Make No Mistake: There's Deep Concern
In State Government Over Budget
By Dick Pettys
InsiderAdvantage Georgia
(7/22/08) Gov. Sonny Perdue was careful last week to keep any trace
of alarm out of his voice when he announced he had to tap the state’s
reserves by $600 million to make ends meet when the fiscal year
ended on June 30.
“There’s no emergency,” he said, expressing confidence
that the state’s economy will rebound faster than the nation’s
and that the same kind of tight money management he used in 2003
and 2004 will see the state through the current rough patch. (Plus,
even after that $600 million hit on the rainy day fund, there’s
still $900 million in the kitty.)
But the news clearly wasn’t good, and while top state officials
don’t want to talk too much gloom and doom, there is deep
concern in government about what the future may hold.
For example: Sen. Jack Hill, R-Reidsville, chairman of the Senate
Appropriations Committee, has raised the question of whether a special
session might be needed if it is determined that the nearly two
dozen tax-cutting bills approved by the Legislature this year while
things looked somewhat rosier might need to be adjusted to take
effect at a later date.
(According to the Georgia Budget and Policy Institute, the state
will take a tax hit of as much as $165 million from the cumulative
effect of those measures.)
“I don’t know if a special session is a good idea or
not, but we can’t wait six months to see how bad this is going
to get,” Hill said. “If it continues to slide, the 3.5
percent (in reductions the governor has ordered state agencies to
find) is not sufficient.”
Here’s the problem: state revenue collections were expected
to grow by 2.5 percent during the fiscal year which ended June 30
(compared to collections during the previous fiscal year.) Instead,
they were down a little more than 1 percent.
The problem is compounded in the new budget year, because the new
spending level is based on growth of 4 percent to 5 percent over
the growth that failed to materialize in the just-ended year. So
to meet the current year’s budget, the state now needs growth
of 8 percent to 9 percent.
No one expects the state to come anywhere close to that, but how
wide of the mark it falls will depend on how the economy fares.

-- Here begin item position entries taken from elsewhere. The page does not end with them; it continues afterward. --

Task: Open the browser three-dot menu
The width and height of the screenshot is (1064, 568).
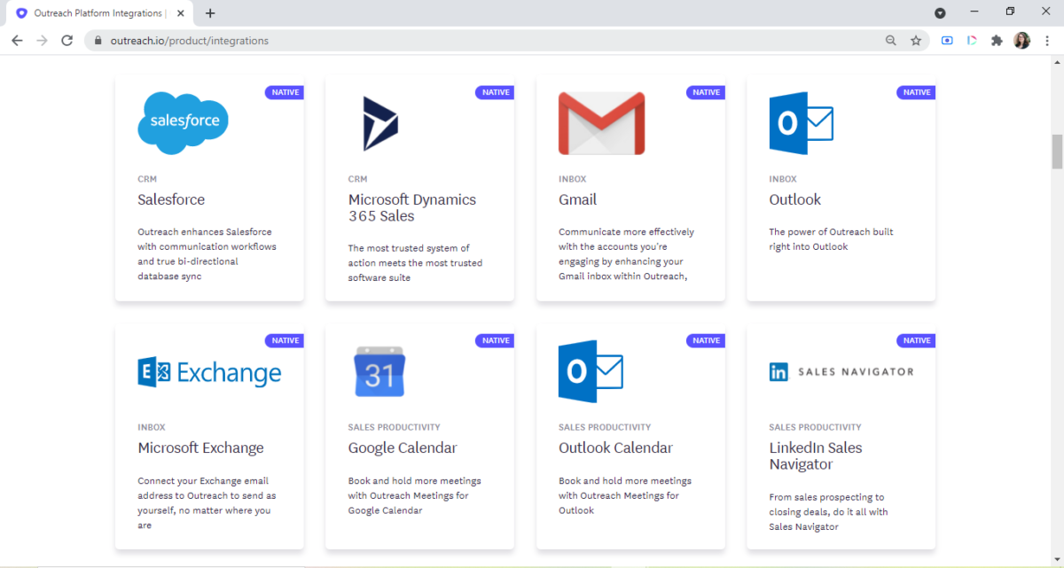Action: coord(1047,40)
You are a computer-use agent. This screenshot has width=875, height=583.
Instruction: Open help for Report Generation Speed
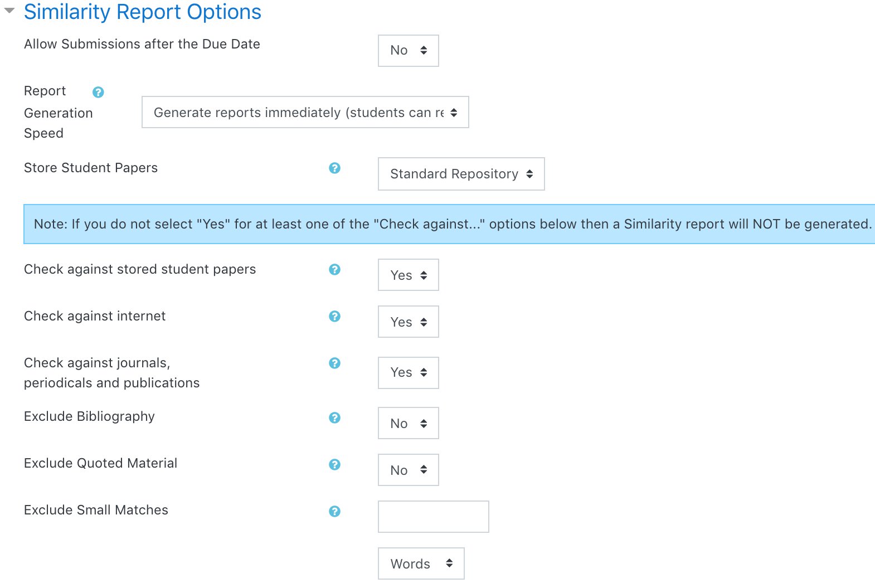click(98, 92)
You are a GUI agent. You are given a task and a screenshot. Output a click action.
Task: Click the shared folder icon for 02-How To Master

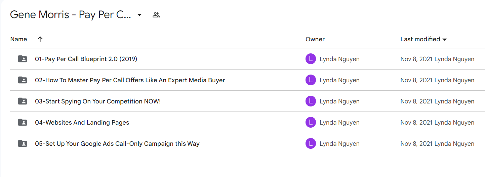(23, 80)
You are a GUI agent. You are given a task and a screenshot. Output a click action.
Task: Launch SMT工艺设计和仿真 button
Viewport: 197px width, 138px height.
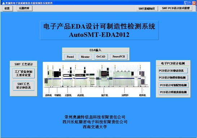tap(23, 86)
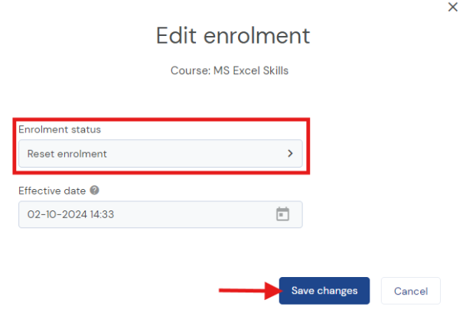Click the Effective date label
The image size is (466, 313).
point(52,191)
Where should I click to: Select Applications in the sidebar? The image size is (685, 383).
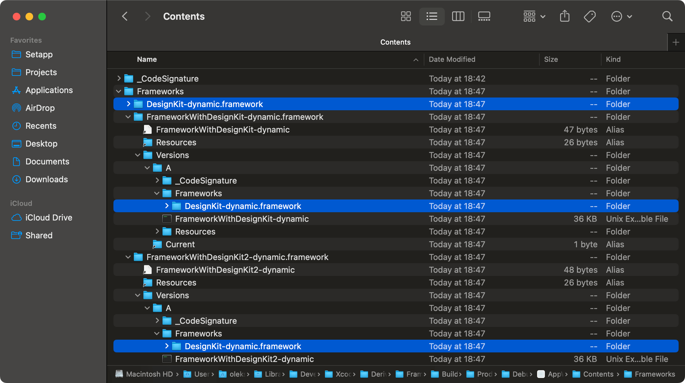click(x=49, y=90)
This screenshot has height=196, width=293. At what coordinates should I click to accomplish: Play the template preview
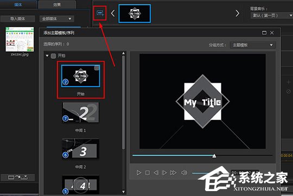[x=139, y=173]
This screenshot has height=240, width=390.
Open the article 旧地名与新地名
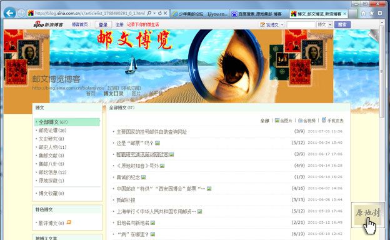click(x=133, y=223)
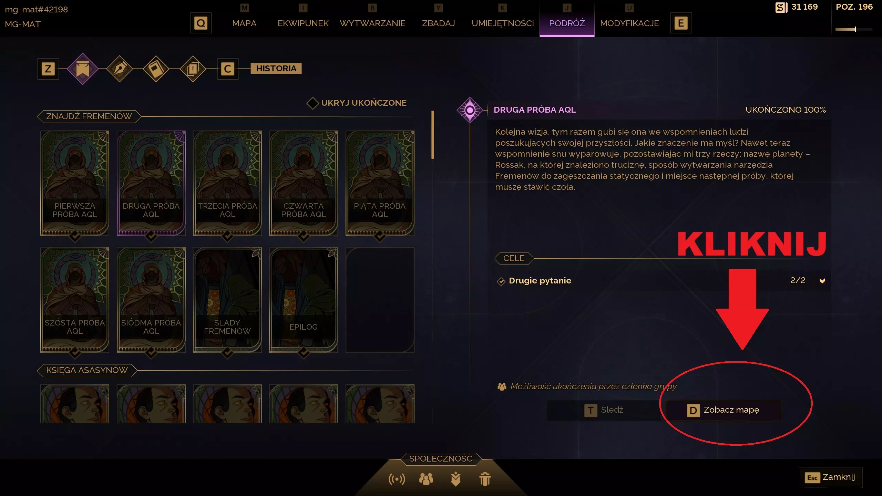Open the Umiejętności tab
This screenshot has width=882, height=496.
pos(503,23)
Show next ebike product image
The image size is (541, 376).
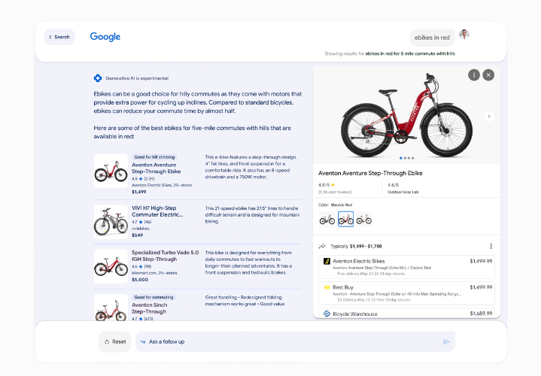coord(488,117)
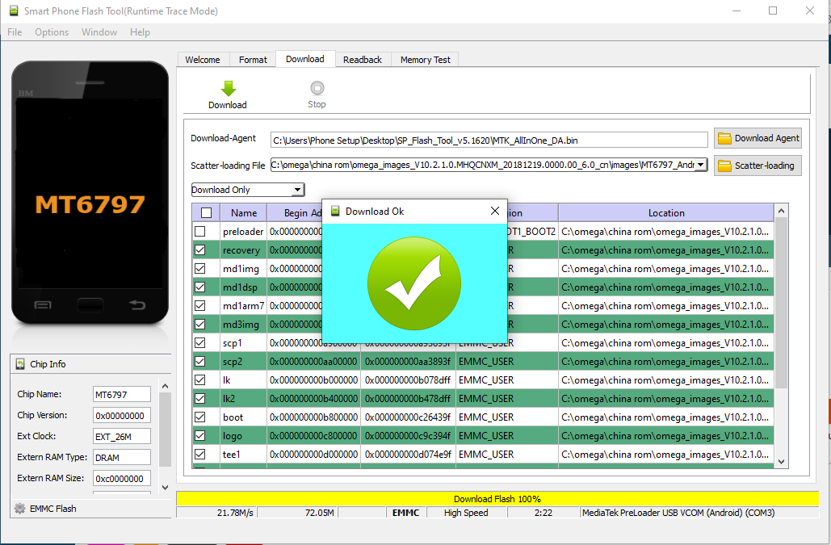Screen dimensions: 831x545
Task: Close the Download Ok dialog
Action: pos(495,211)
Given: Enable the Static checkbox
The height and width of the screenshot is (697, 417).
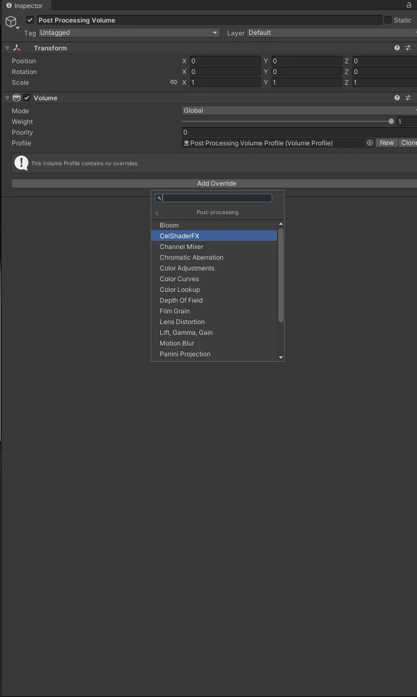Looking at the screenshot, I should click(388, 20).
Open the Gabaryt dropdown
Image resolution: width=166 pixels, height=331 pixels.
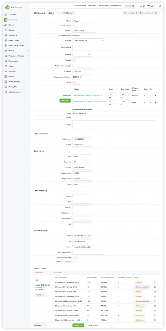pyautogui.click(x=81, y=55)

So what, exactly, will the economy do?
Perdue told reporters last week that’s one of his biggest
frustrations.
“In major trends upward and downward, we have wise economists
in this state but they’re not very helpful in times of great
trend changes … In times of great trend changes, economic
forecasts are not all that accurate or helpful,” he said.
That’s a good part of why the Senate’s Jack Hill is
concerned.
At a recent meeting between Perdue and legislative leaders, Hill
said he asked whether anybody could say yet whether the slide has
hit bottom.
Said Hill: “When Governor Perdue came into office, we were
in a slide and Governor Barnes had not revealed it to anybody. The
problem was, everybody was wrong about how deep it was. It didn’t
get better and it didn’t get better.”
But there is some good news, he said. “We’re at the
beginning of the (fiscal) year and I just think we need to build
some contingency plans, and some of them you couldn’t implement
easily without a special session. If it is determined that some
of the tax cuts and tax incentives make less sense now than four
months ago, maybe we could delay some of them.”

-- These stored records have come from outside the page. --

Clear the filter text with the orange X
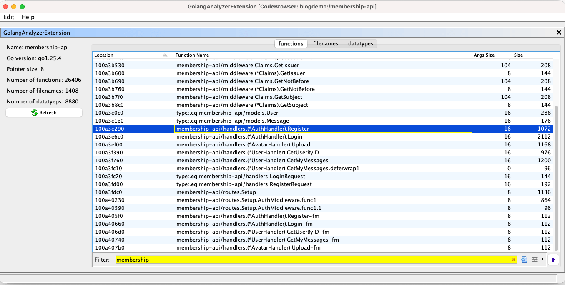The width and height of the screenshot is (565, 285). click(513, 260)
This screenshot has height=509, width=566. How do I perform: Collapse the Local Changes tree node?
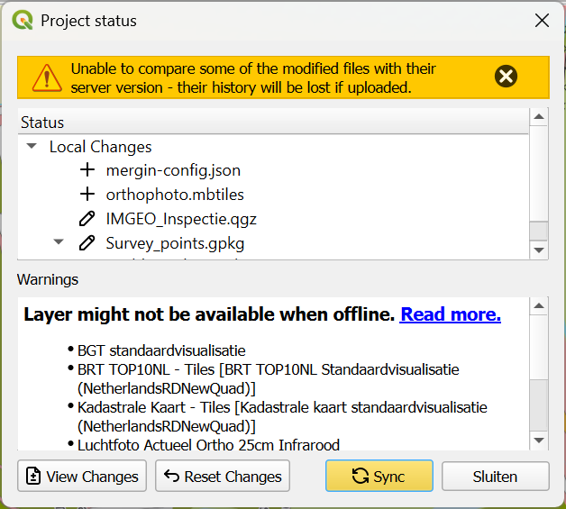point(32,146)
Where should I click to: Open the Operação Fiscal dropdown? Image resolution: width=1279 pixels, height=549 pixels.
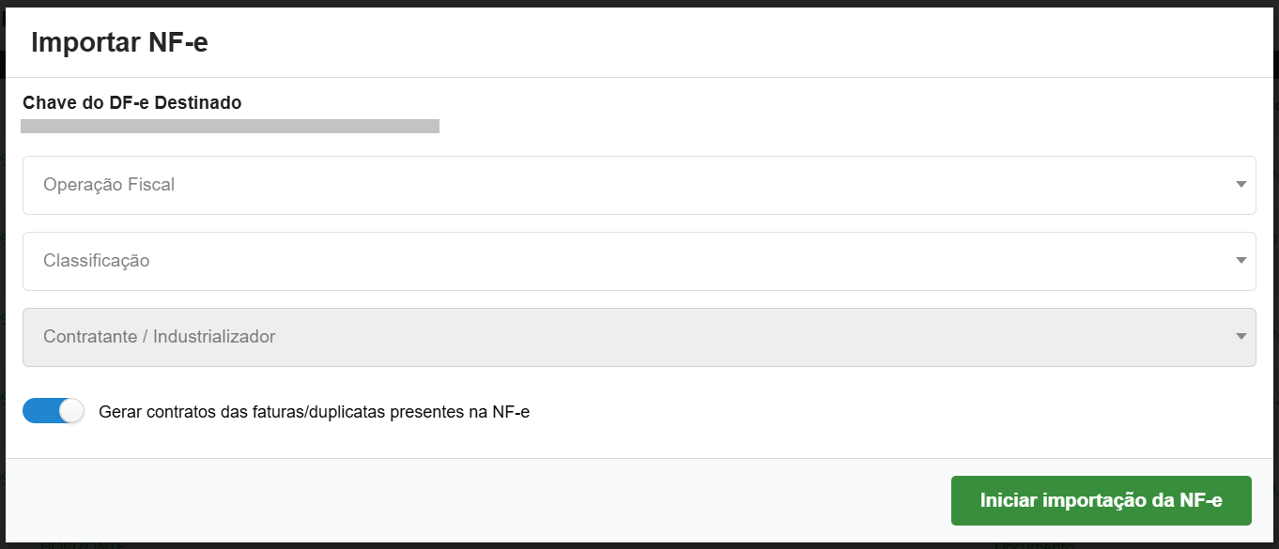point(639,185)
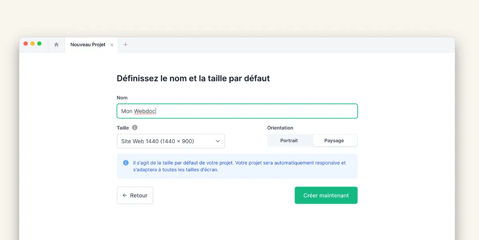Open a new tab with the plus icon
Screen dimensions: 479x240
(x=125, y=44)
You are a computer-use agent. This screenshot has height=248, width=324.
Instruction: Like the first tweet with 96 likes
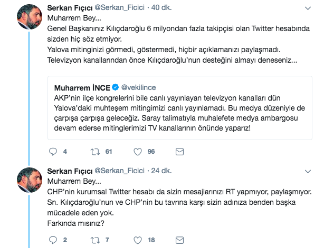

GBPI expects the state to lose $50 million this year from a special
income tax credit for contributions to student scholarship organization,
nearly $13 million from the annual sales tax holiday, $11.5 million
in sales taxes lost through an exemption for manufacturing machinery
and $11.5 million from new tax incentives for high-deductible health
plans, among others.
To some, it’s an open question how deep the cuts will have
to be this year and whether Perdue can protect QBE and health services
from the knife, as he has said he’d like to do.

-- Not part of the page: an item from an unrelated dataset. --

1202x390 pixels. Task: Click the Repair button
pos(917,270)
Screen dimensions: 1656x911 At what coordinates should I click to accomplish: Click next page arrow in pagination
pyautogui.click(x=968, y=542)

Perdue told reporters last week that he’d like to protect
education and health care, but if the bleeding hasn’t stopped
by the end of the first quarter, “We’ll have to look
at those options.”
Timing is everything, Hill said. “It gets harder every month
that goes by because departments will have been spending and you
have less latitude.”
Like Perdue, Hill doesn’t want to start a panic among state
employees.
“We don’t need to plant the idea of panic because it’s
just not so. What we want people to know is, we’re prepared
for tough times and we’re going to continue to handle it in
a business-like way. There’s going to be some bad news printed
(in the newspapers) when agencies cut their 3.5 percent. All of
us have to help convince the public that we’re well prepared,
but there’s going to have to be some hard decisions, and everybody
should get on the same page. I think the public will applaud it.”